New Study Links Climate Change to Pregnancy Risks
According to The New York Times, “women exposed to high temperatures or air pollution are more likely to have premature, underweight or stillborn babes, a look at 32 million U.S. births found.” The study also found that African-American mothers and babies are affected at a much higher rate.
This research, published in JAMA Network Open, looked at 57 studies published since 2007 that found a relationship between heat or air pollution and birth outcomes in the United States. Looking at the studies cumulatively, the researchers believe there is reason to be concerned that the toll on babies’ health will only grow as climate change worsens.
The paper also looked at research related to the effects of pregnancy from greater exposure to both ozone pollution and PM 2.5 pollution. The majority of studies reviewed found that both ozone and PM 2.5 pollution is associated with preterm births, low birth weights, and stillbirths. Mothers with asthma were found to be at particularly high risk, with one study finding that severe preterm birth increased by 52% for asthmatic mothers exposed to high levels of air pollution.
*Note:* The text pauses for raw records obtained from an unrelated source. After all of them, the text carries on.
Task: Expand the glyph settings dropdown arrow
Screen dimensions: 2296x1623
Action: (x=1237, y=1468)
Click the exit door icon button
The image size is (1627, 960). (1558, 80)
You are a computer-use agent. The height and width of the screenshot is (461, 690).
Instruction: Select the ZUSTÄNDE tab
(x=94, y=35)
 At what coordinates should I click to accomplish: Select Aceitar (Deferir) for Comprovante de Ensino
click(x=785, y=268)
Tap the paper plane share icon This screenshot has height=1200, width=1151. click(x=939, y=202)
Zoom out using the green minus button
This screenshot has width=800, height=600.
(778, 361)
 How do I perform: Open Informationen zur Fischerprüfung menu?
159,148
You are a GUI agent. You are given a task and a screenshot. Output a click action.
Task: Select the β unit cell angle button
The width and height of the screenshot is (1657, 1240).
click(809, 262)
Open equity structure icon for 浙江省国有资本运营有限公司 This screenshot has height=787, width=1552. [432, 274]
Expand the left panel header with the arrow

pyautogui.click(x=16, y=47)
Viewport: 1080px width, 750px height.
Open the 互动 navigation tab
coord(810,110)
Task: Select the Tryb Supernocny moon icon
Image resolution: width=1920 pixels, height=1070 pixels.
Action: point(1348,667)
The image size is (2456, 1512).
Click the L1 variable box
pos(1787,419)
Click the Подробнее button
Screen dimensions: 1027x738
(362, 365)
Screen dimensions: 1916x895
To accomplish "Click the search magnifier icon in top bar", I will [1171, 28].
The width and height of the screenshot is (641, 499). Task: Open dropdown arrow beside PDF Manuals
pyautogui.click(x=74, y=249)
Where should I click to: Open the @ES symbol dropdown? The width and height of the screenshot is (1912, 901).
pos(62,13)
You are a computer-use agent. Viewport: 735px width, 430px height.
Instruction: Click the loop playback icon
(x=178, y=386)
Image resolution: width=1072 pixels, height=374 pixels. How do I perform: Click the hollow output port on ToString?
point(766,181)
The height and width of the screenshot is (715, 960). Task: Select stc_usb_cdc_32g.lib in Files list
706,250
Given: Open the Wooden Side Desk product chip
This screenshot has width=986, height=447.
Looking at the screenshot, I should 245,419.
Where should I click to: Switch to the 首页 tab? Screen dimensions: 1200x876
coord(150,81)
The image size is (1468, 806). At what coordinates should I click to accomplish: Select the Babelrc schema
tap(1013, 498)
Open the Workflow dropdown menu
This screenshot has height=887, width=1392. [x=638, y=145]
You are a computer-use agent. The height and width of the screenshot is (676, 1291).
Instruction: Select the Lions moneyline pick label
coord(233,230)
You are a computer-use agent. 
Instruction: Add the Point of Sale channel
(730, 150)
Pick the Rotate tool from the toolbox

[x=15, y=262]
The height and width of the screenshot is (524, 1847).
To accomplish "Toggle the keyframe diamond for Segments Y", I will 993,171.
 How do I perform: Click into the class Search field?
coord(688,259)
According to Nathaniel DeNicola, one of the paper’s authors and an assistant professor of obstetrics and gynecology at the George Washington University School of Medicine and Health Sciences, premature birth and low birth weight can have lifelong consequences, affecting things like brain development and disease vulnerability. “This really does set the stage for an entire generation,” DeNicola said. And this disproportionately burdens black mothers during their pregnancy and beyond, with one paper showing that black mothers are 2.4 times more likely to deliver low birth weight children than white women, while another analysis found that the risk of stillbirth was twice as great for black mothers as for white mothers.